Personal information
- Full name: Charles Blonda Traoré
- Date of birth: 1 January 1992 (age 34)
- Place of birth: Bamako, Mali
- Height: 1.80 m (5 ft 11 in)
- Position: Left-back

Youth career
- 2011–2013: FC Aulnaysien
- 2013–2014: FC Azzurri 90 Lausanne
- 2014–2015: Nantes

Senior career*
- Years: Team / Apps / (Gls)
- 2015–2016: Troyes II / 11 / (1)
- 2015–2018: Troyes / 60 / (1)
- 2018–2023: Nantes / 83 / (1)
- 2022–2023: Nantes II / 3 / (0)
- 2023–2025: Bastia / 12 / (0)
- 2024: Bastia II / 1 / (0)

International career^{‡}
- 2016–: Mali / 10 / (0)

= Charles Traoré =

Malian footballer (born 1992)

Charles Blonda Traoré (born 1 January 1992) is a Malian professional footballer who plays as a left-back for the Mali national team.

==Club career==
Traoré joined Troyes in August 2015. He made his professional debut a few months later, in a 3–1 Ligue 1 victory against Lille.

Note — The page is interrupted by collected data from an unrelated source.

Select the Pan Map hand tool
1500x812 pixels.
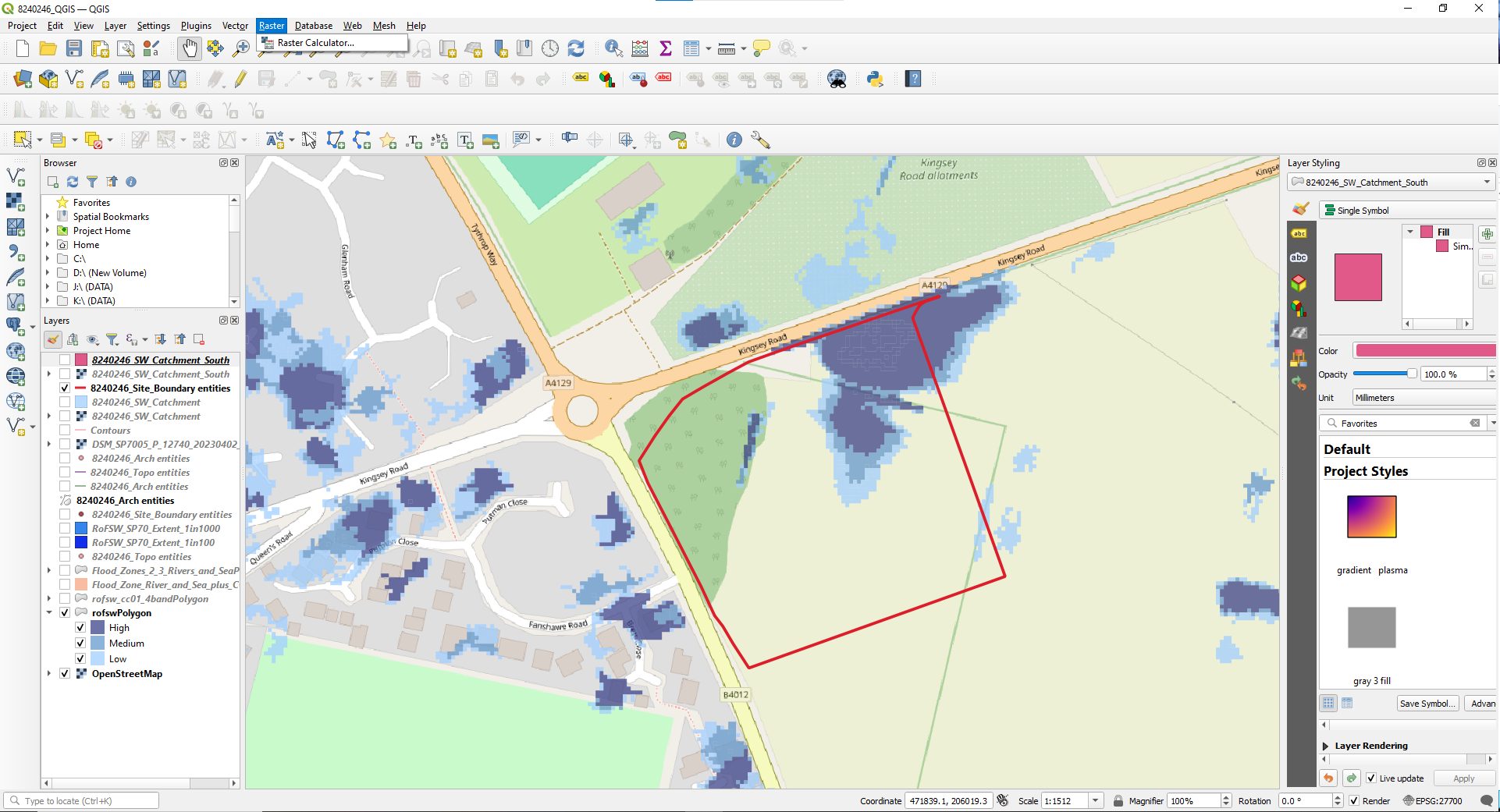coord(189,48)
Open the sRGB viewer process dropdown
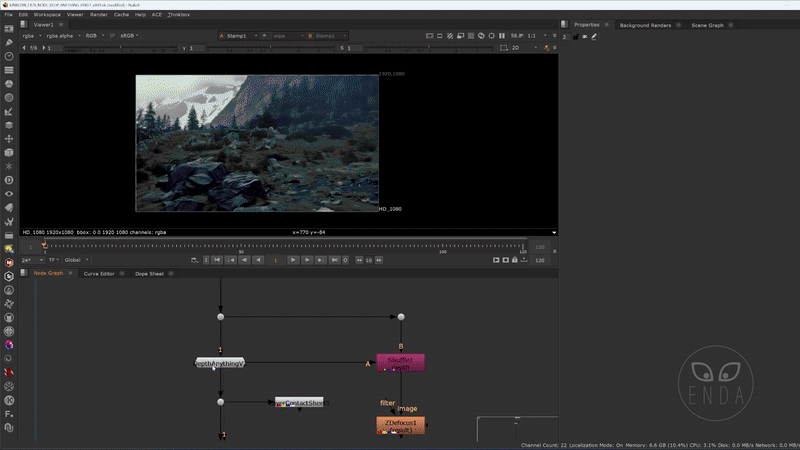The image size is (800, 450). (x=125, y=36)
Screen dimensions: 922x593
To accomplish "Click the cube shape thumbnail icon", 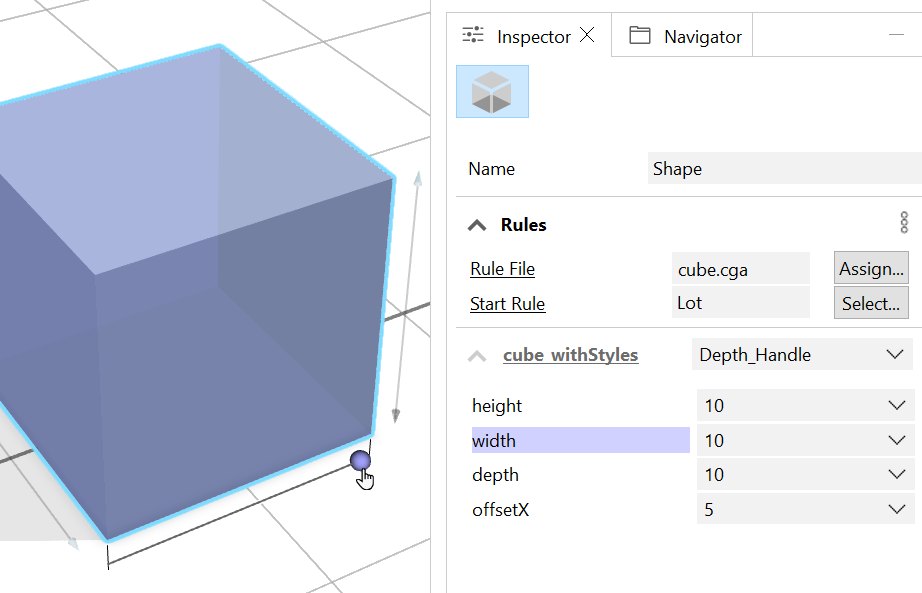I will point(492,92).
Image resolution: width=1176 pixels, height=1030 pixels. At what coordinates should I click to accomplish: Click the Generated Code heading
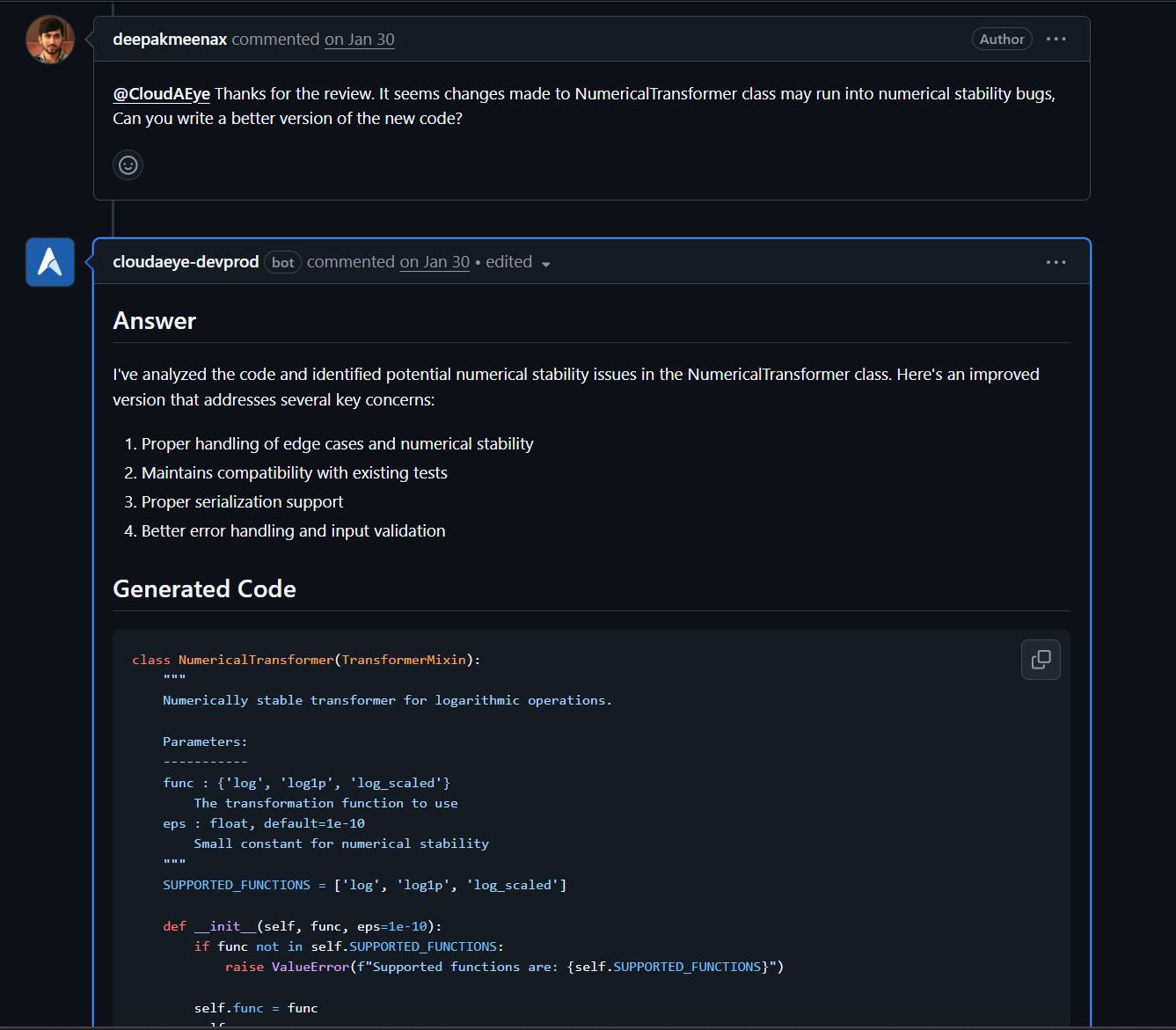tap(204, 588)
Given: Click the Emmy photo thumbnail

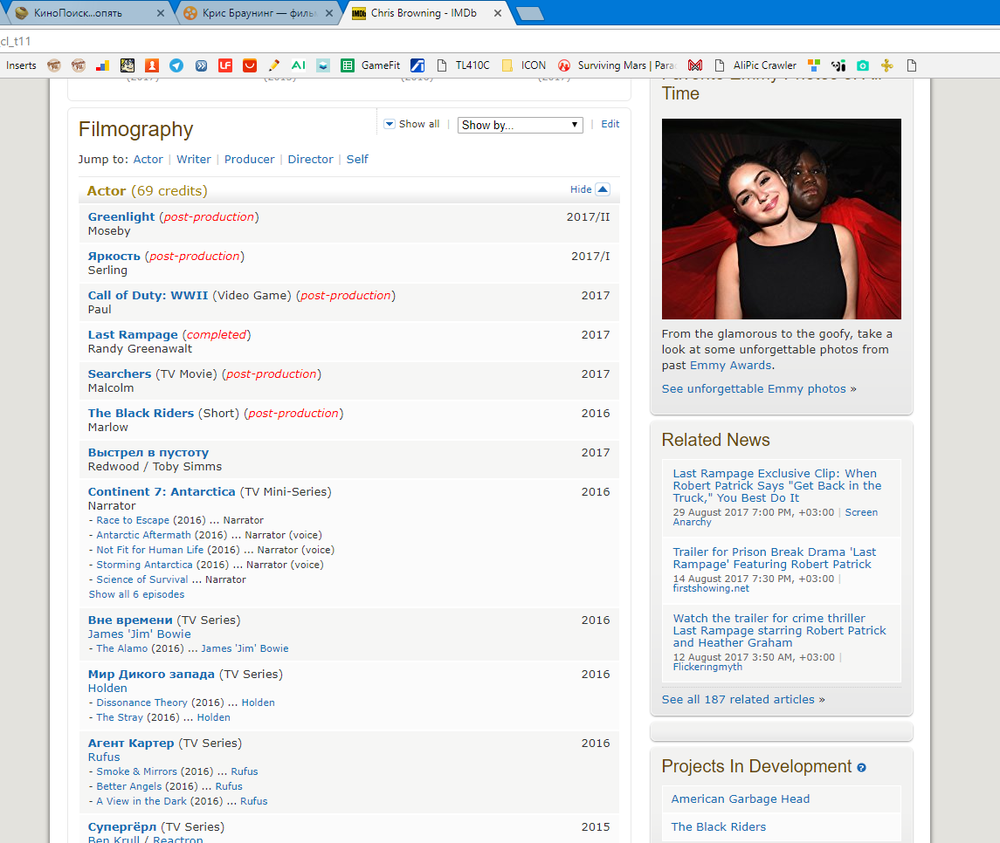Looking at the screenshot, I should click(781, 219).
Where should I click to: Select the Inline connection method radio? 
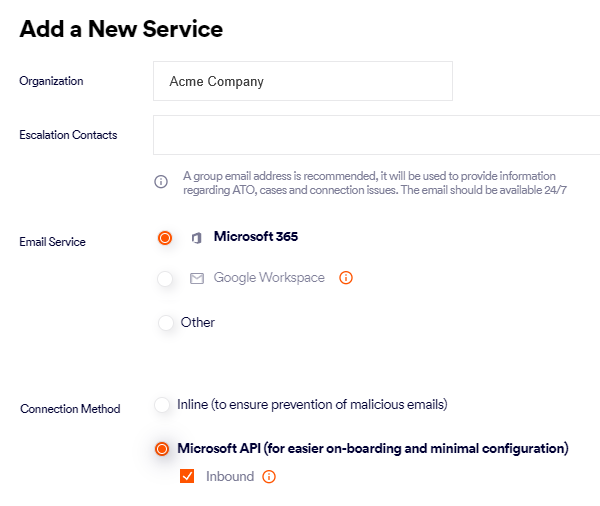(x=162, y=405)
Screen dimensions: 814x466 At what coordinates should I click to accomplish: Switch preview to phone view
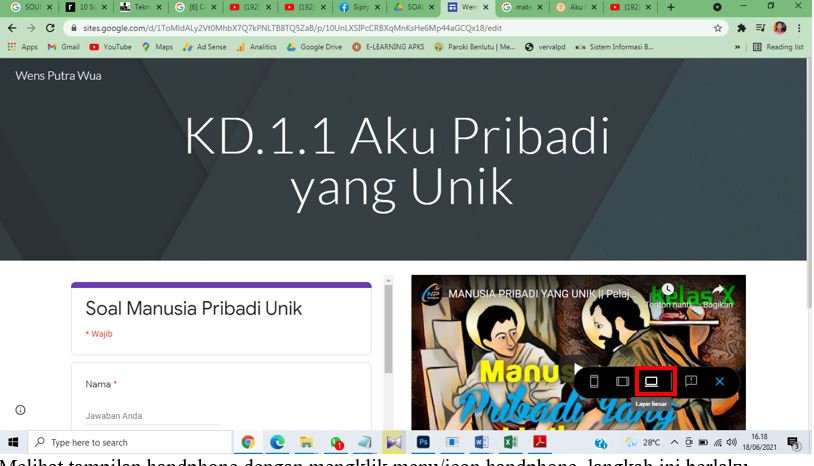594,381
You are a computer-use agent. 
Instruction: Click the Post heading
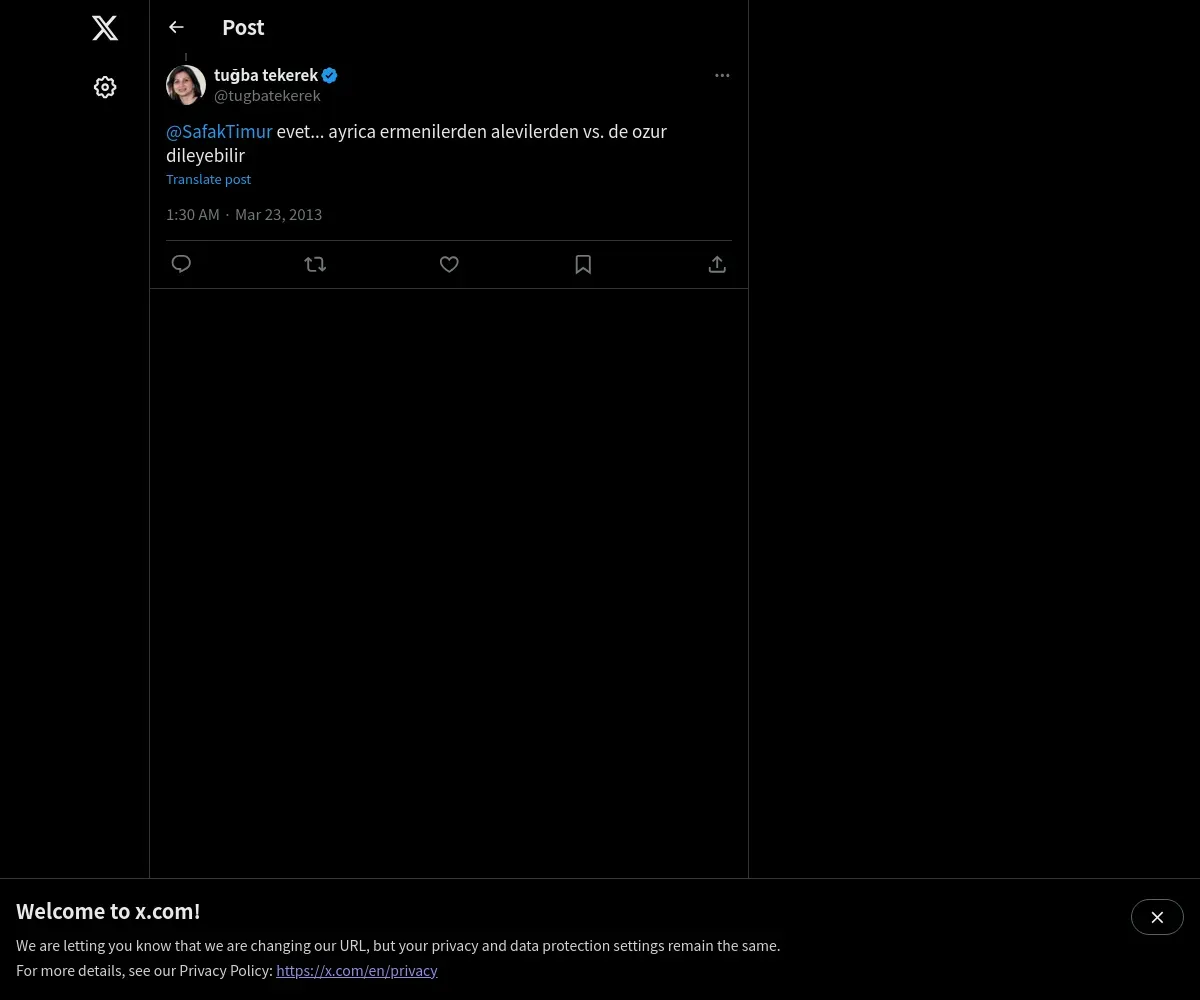pos(243,27)

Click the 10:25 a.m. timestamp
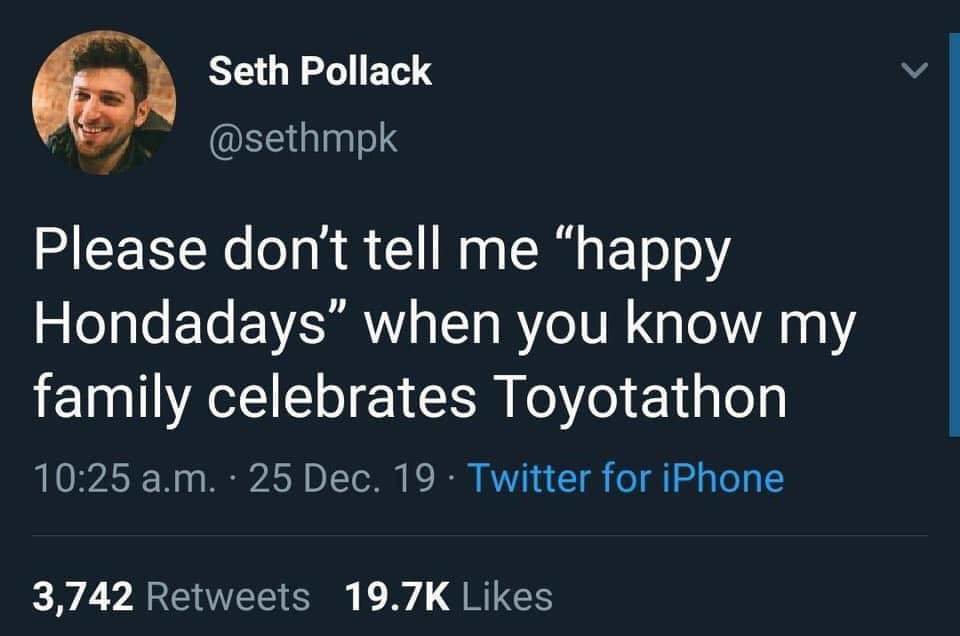coord(125,478)
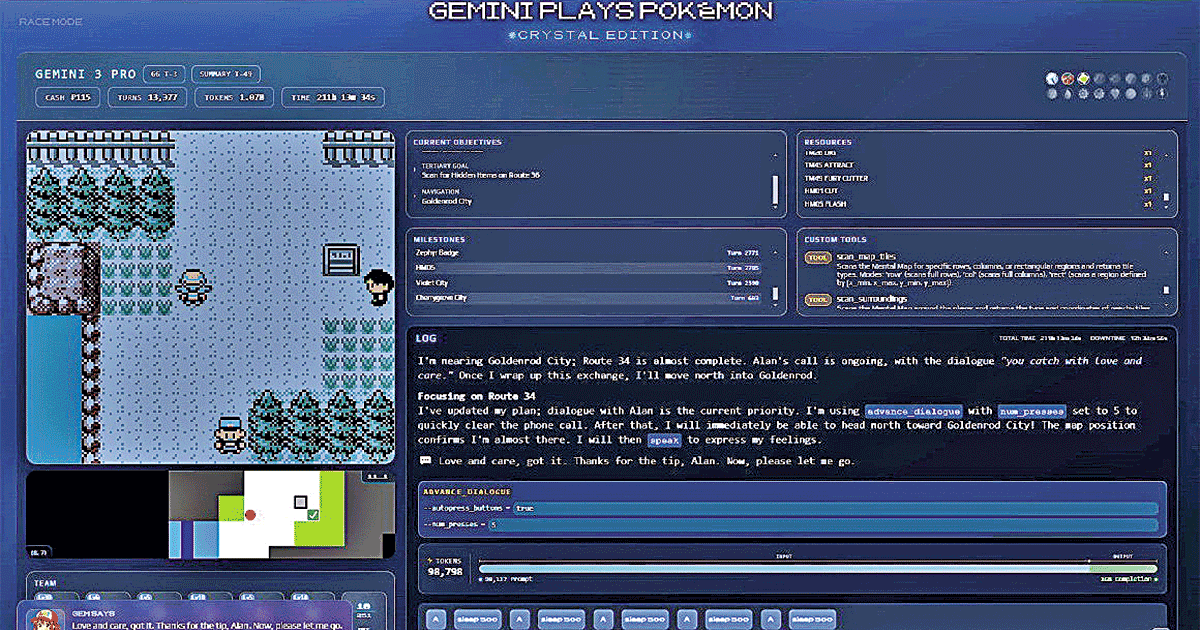Click the scan_map_tiles TOOL badge
The width and height of the screenshot is (1200, 630).
(x=818, y=258)
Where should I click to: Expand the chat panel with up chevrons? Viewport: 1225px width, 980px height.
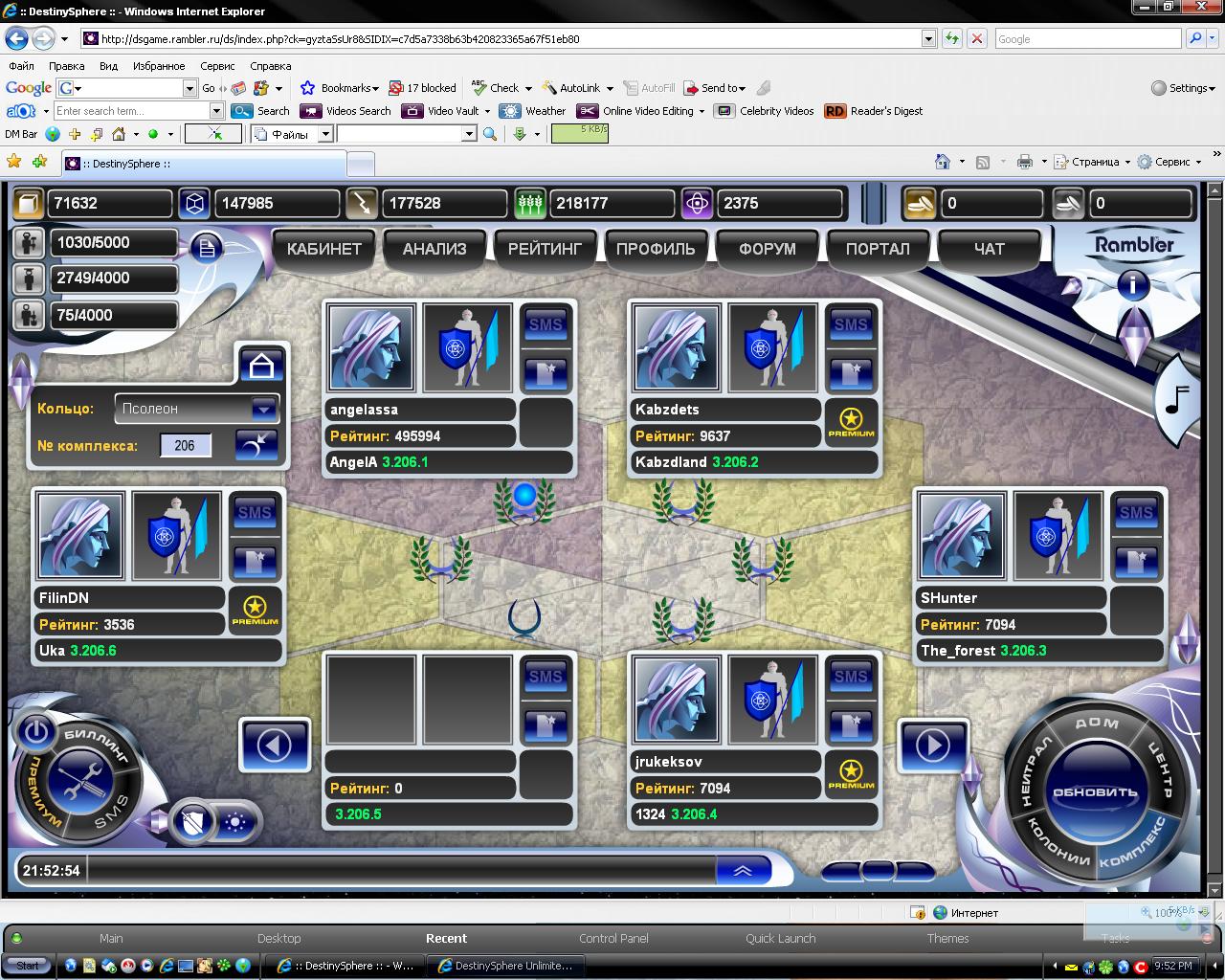click(743, 871)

On 31 August 2018, the last day of the 2018 summer transfer window, Traoré joined Ligue 1 side FC Nantes on a three-year contract.

On 30 January 2025, Traoré's contract with Bastia was terminated by mutual consent.

==International career==
Traoré was born in Bamako. He holds Malian and French nationalities. He made his debut for the Mali national team in a friendly 1–0 loss to Nigeria on 27 May 2016.